The NY Times has an interesting article on the government subsidized boondoggle to build a zero-emissions coal plant. First, we see all the usual aspects of what happens when the government steps in to fund non-economic projects no private investor would touch:
But choosing the location was perhaps the least daunting step. The project, announced by President Bush in 2003, seems to be in perpetual creep mode. The budget, as Matt Wald wrote yesterday, has ballooned 50 percent (because of the worldwide shortage of basics like cement). The timetable has slid. Components are being shed. The portion of the eventual $1.8 billion cost paid by the government is shrinking.
Though I have never studies the numbers in depth, it has been my intuition (from years working as an engineer with power plants and oil refineries) that it will be almost impossible to make this technology economic. Apparently, others agree:
There are plenty of experts who still doubt that capturing carbon dioxide and putting it in cold storage will ever work at a meaningful scale. Vaclav Smil at the University of Manitoba has calculated that capturing, compressing and storing just 10 percent of current CO2 emissions — here and now — would require as much pipeline and plant infrastructure as are now used worldwide to extract oil from the ground.

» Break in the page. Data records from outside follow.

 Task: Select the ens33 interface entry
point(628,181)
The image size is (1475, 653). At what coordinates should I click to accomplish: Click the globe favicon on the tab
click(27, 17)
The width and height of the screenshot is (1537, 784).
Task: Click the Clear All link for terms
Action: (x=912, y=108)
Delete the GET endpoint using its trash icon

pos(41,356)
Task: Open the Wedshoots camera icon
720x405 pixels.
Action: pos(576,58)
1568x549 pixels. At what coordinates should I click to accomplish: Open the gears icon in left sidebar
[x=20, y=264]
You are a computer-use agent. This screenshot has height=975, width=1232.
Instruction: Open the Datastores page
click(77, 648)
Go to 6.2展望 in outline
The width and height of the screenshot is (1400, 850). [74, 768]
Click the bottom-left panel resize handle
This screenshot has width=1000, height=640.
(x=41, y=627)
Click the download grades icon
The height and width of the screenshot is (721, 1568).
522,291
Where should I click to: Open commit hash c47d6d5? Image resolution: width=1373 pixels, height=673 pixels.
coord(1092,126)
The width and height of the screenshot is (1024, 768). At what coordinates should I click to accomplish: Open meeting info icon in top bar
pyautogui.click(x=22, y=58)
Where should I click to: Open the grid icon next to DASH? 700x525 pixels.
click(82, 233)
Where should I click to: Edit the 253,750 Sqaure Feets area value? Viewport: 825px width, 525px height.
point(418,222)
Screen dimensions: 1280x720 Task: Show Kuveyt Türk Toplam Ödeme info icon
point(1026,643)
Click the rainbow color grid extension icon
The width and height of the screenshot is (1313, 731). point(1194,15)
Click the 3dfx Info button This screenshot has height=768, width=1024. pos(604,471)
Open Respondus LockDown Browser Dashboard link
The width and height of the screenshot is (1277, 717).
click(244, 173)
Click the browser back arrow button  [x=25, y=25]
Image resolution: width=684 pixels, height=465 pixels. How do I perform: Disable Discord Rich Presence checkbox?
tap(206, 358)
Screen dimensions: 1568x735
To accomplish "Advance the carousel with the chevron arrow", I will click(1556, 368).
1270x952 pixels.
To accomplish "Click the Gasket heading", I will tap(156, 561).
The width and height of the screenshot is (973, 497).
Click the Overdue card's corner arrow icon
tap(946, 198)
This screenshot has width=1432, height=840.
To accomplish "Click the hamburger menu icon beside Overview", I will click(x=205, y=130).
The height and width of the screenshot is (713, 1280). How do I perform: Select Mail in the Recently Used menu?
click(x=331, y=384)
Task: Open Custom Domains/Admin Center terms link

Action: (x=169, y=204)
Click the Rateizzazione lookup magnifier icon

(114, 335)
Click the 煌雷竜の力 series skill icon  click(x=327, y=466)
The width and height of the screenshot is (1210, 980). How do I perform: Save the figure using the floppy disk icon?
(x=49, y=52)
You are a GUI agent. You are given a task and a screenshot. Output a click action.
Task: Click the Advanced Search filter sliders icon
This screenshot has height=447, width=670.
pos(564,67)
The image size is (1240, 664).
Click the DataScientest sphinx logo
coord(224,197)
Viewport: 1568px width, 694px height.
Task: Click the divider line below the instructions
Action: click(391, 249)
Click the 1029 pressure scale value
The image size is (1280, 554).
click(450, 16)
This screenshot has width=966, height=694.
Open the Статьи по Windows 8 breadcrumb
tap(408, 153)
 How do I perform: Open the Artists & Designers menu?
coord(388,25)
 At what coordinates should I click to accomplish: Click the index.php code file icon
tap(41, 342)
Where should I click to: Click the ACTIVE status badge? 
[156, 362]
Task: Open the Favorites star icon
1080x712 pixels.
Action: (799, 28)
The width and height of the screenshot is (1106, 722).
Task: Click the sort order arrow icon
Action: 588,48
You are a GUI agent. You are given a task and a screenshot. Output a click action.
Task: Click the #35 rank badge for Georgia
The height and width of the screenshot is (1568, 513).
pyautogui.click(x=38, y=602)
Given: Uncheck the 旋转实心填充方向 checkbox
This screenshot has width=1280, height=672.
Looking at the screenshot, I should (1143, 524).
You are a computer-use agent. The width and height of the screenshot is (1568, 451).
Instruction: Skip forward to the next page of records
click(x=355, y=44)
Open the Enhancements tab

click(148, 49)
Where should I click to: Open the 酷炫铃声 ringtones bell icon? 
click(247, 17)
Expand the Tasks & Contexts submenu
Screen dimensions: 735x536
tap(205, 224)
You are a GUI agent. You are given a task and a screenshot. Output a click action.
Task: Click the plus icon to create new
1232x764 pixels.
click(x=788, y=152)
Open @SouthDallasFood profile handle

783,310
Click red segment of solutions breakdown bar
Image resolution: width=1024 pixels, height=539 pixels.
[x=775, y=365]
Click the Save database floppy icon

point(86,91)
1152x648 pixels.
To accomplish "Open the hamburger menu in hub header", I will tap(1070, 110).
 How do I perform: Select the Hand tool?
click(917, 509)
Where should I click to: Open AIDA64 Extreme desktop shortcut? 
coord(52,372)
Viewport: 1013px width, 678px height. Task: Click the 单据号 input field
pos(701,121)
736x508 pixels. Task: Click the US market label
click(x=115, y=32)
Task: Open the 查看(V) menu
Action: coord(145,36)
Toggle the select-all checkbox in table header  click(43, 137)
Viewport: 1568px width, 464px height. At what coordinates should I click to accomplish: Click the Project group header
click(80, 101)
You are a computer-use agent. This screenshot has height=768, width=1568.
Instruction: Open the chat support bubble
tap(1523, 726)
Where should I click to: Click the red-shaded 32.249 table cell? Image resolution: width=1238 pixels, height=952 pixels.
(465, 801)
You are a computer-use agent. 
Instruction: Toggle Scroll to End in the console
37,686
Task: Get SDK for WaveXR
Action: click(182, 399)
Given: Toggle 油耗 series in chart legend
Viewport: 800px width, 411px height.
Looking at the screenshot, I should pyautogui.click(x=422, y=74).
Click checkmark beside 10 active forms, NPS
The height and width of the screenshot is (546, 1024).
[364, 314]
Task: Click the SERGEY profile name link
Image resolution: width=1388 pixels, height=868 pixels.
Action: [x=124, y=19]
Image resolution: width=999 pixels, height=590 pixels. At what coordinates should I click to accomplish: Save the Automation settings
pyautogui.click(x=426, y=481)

And oil is a pricey commodity while carbon dioxide is a waste gas.
Handling and compressing gasses are a lot more difficult than liquids, and liquefying them may take almost as much energy as you get out of the combustion. So, what does the government do if a technology is so uneconomic and unworkable that it can’t even scrape up enough money to subsidize one plant? Why, it mandates the technology:
Mr. Hawkins said adequate construction of CO2-trapping plants would happen more swiftly if a “performance standard” requiring this technology were added to climate legislation like the Warner-Lieberman bill being considered in the Senate. Such a provision would require new coal-plant construction to incorporate such systems and spread the cost over the economy so utilities aren’t hit too hard.
Such a mandate would effectively end the construction new coal plants, which may in fact be the motive of supporters.
This is what happens when government tries to pick winning technologies. If carbon combustion is really bad (a proposition with which I do not agree) then a carbon tax needs to be instituted, so that individuals can figure out on their own which carbon combustion is the most economic to eliminate and with what technologies. If the government insists on picking winners with subsidized technology programs, then nuclear strikes me as much more fruitfull, as it is already proven and close to economic and investment can be concentrated on marginal problems like waste disposal, rather than fundamental problems like "will this approach even work."